| Deine Aufgaben |
a: Stimmen die folgenden Aussagen mit dem Text über die Geschichte des Zombiefilms überein? Antworte jeweils mit Ja oder Nein und zitiere die entscheidenden Worte des Textes wörtlich.
(i) „Die Nacht der lebenden Toten“ erschien in Deutschland drei Jahre nach dem Start in den USA.
(ii) Niasseri gefällt die TV-Serie „The Walking Dead“.
(iii) Die erste große Zombiewelle ebbte in den ausgehenden siebziger Jahren ab.
b: Führe den Text über die Geschichte des Zombiefilms nach seinem letzten Satz weiter.

| Lesetext |
# # # # #
Hinweis zum Umgang mit Zombies: „Shoot ‚em in the Head“

Juni 14, 2023

Schon vor George A. Romeros „Die Nacht der lebenden Toten“ (Night of the Living Dead) tauchten Zombies in Horrorfilmen auf. Aber diese, zugegeben wenigen, lebenden Toten haben nichts mit den von Romero und seinem Drehbuchautor John A. Russo erfundenen lebenden Toten zu tun. Romero und Russo erfanden in dem Moment auch die Regeln, nach denen Zombies Menschen töten. Nämlich stumpf, mal einzeln, mal in Gruppen, auf ihr Opfer zuschlurfen und dann zubeißen. Und wie sie getötet werden. Mit einem Kopfschuss oder einer Enthauptung. Der Film wurde 1968 in den USA und drei Jahre später, 1971, in Deutschland veröffentlicht. Ihr Werk war auch eine äußerst rabiate Kritik am Vietnamkrieg und der US-Gesellschaft. Es sorgte für Kontroversen und war ein Hit, dem viele weitere, ähnliche Filme folgten. Die meisten dieser Filme sind inzwischen vergessen. Romero selbst drehte, teil mit jahrelangen Pausen, weitere Zombiefilme, von denen vor allem „Zombie“ (Dawn of the Dead; das ist der Zombiefilm, in dem die Menschen sich in einer Shopping-Mall vor den angreifenden Zombies verstecken) einflussreich war.

Die erste große Zombiewelle, die damals durch die Kinos schwappte, ebbte in den ausgehenden achtziger Jahren ab.

Mit „28 Days later“, „Shaun of the Dead“ und Robert Kirkmans Comicserie „The Walking Dead“ kehrten die Zombies in den frühen Nuller-Jahren zurück in das öffentliche Bewusstsein. Mit der erfolgreichen TV-Serie „The Walking Dead“ (die Niasseri nicht gefällt) eroberten sie 2010 sogar das Fernsehen. Das diee und andere Zombieserien im Fernsehen gezeigt wurden, sagt einiges über den gesellschaftlichen Wandel in den vergangenen fünfzig Jahren. Denn ein richtiger Zombiefilm ist ein blutiges Massaker, das nicht von Kindern gesehen werden sollte.

Mit „Shoot ‚em in the Head“ schrieb „Rolling Stones“-Redakteur Sassan Niasseri jetzt „Eine Film- und Seriengeschichte der Zombies“. Beginnend mit der „Nacht der lebenden Toten“ rekapituliert er die Geschichte des Zombiefilms in den vergangenen über fünfzig Jahren. Ausführlich geht er selbstverständlich auf Romeros Zombiefilme und die unmittelbar mit diesen Filmen zusammenhängenden Filme ein.

Er streift auch die mit den Zombiefilmen und anderen harten Horrorfilmen aus den Siebzigern und Achtzigern untrennbar verbundene Zensurgeschichte. Mit dem Aufkommen der Videocassette gab es erstmals die Möglichkeit, problemlos in der eigenen Wohnung ungeschnittene Fassungen von Filmen zu gucken, die im Kino nur von Erwachsenen gesehen werden durften. Moral- und Sittenwächter, die eine Verrohung der Kinder befürchteten, begannen panisch diese Filme großflächig zu verbieten. In Großbritannien gab es die „Video Nasties“; in Deutschland Listen verbotener Filme. Für Jugendliche waren diese Listen, auch das erzählt Niasseri, Einkaufslisten.
# # # # #
| Die Auflistung |
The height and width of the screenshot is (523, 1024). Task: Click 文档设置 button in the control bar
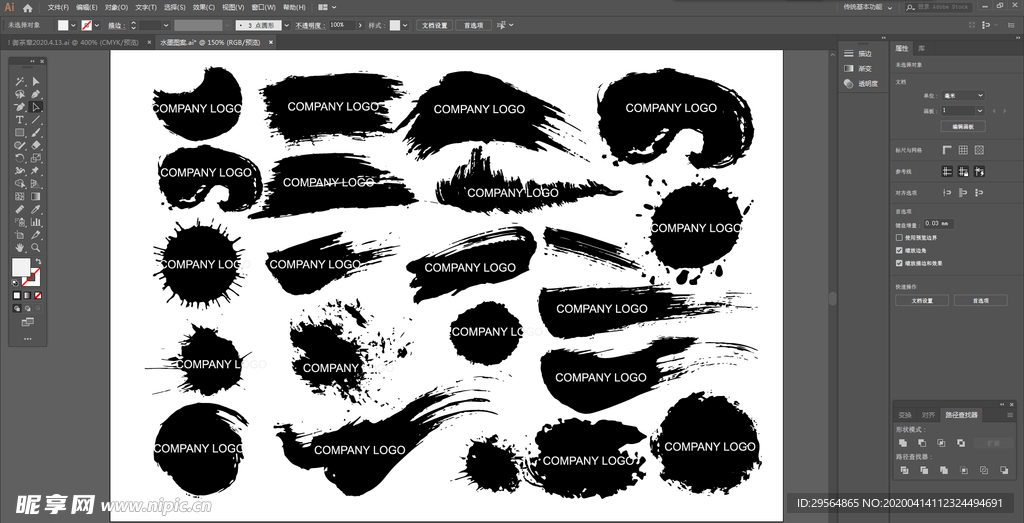434,24
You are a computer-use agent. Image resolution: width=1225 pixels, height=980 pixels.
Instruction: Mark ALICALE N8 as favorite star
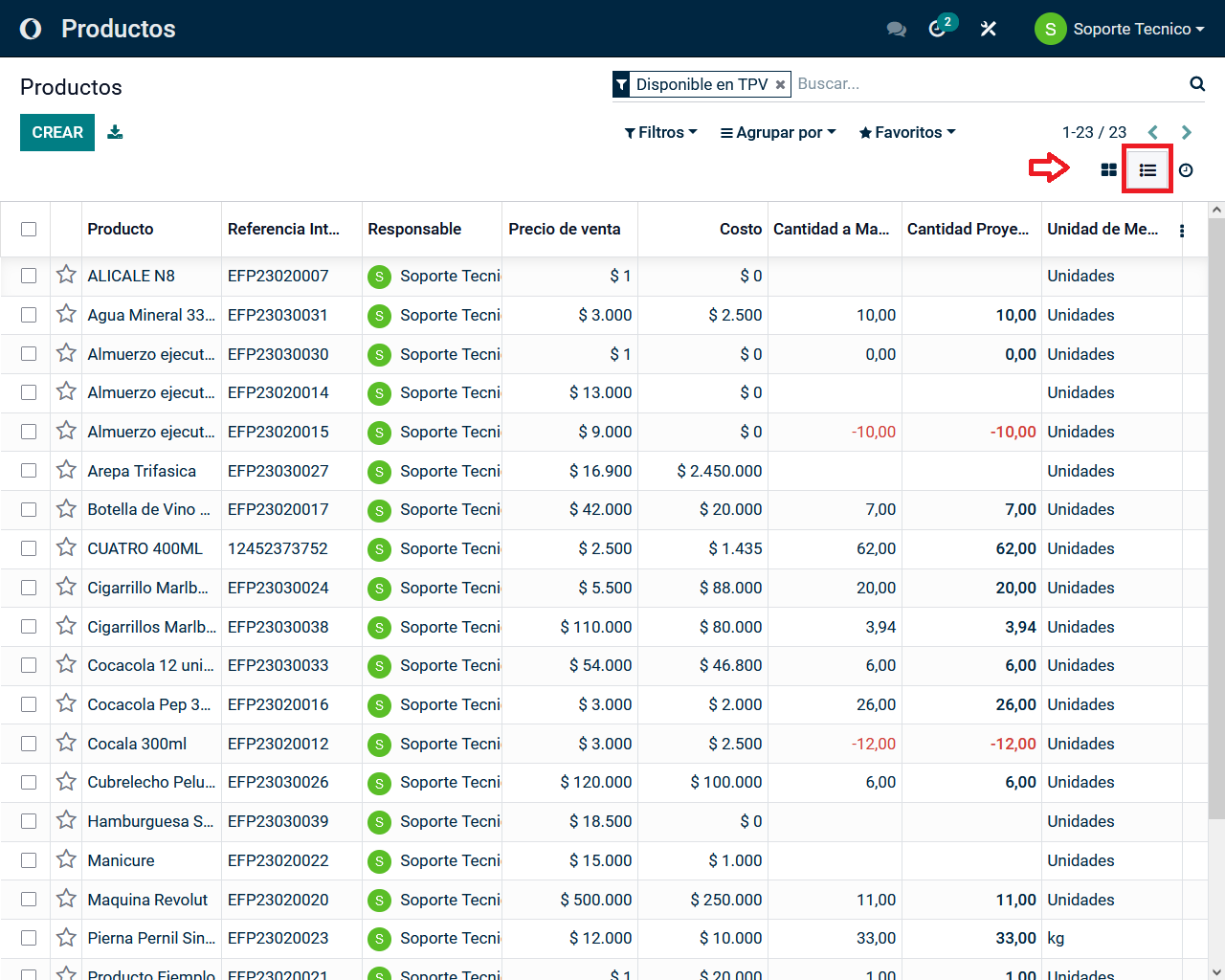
# # # # #
| Lösungen |
a:
(i) Ja: „Der Film wurde 1968 in den USA und drei Jahre später, 1971, in Deutschland veröffentlicht.“
(ii) Nein: „(die Niasseri nicht gefällt)“
(iii) Nein: „Die erste große Zombiewelle, die damals durch die Kinos schwappte, ebbte in den ausgehenden achtziger Jahren ab.“

b:
Für das Buch hat er sich mit John A. Russo, Judith O’Dea, Gaylen Ross, Lori Cardille, Terry Alexander, Eugene Clark (alle in Romeros erste vier Zombie-Filmen involviert) und Matthias Schweighöfer (der in Zack Snyders Netflix-Zombiefilm „Army of the Dead“ mitspielt) unterhalten.

Das klingt vielversprechend, aber „Shoot ‚em in the Head“ ist dann doch eine enttäuschende Lektüre. Niasseri strukturiert sein Buch mild chronologisch von Romeros „Die Nacht der lebenden Toten“ bis hin zur Gegenwart. In den einzelnen Kapiteln springt er immer wieder, mehr assoziativ und essayistisch als analytisch, hin und her. Da geht es, auf wenigen Seiten, von den britischen Video Nasties über die 1984er ZDF-Dokumentation „Mama, Papa, Zombie“ und Niasseris Leben auf dem Dorf zu Michael Jacksons Musikvideo „Thriller“. Da wird von Film zu Film und wieder zurück gesprungen.

Er verzichtet auf präzisere Inhaltsangaben, weil die Fans des Zombiefilms die Klassiker in- und auswendig kennen. Nicht-Fans müssen dann halt öfter die Lektüre unterbrechen und bei Wikipedia nachgucken.

Und er benutzt die deutschen Filmtitel. Heute sind bei einigen Filmen die Originaltitel bekannter. Und bei einigen Filmen herrscht ein munteres Titel- und Fassungskuddelmuddel, das ganze Promotionen inspirieren kann. So wurde Lucio Fulcis „Paura nella città dei morti viventi“ in Deutschland unter dem Kinotitel „Ein Zombie hing am Glockenseil“ (das ist immer noch der bekannteste Titel), „Die Stadt der lebenden Toten“, „Ein Toter hing am Glockenseil“, „Eine Leiche hängt am Glockenseil“, „Ein Kadaver hing am Glockenseil“, „Eine Leiche hing am Glockenseil“ und „City of the Living Dead“ veröffentlicht und verboten.

Eine Filmographie, die hier Abhilfe schaffen könnte, gibt es nicht. Es gibt nur ein Titelregister, das einem immerhin hilft, den Film im Text zu finden.

Das alles erschwert beim Lesen die Orientierung und verleidet einem nach der Lektüre ein wiederholtes Blättern in dem faktenreichen Werk.

Sassan Niasseri: Shoot ‚em in the Head – Eine Film- und Seriengeschichte der Zombies

Schüren, 2023

200 Seiten

28 Euro

Hinweise

Wikipedia über Zombiefilme (deutsch, englisch)

Zum Nachgucken: die legendäre TV-Doku „Mama, Papa, Zombie“ (das sollte das Werk ohne Schnitte sein)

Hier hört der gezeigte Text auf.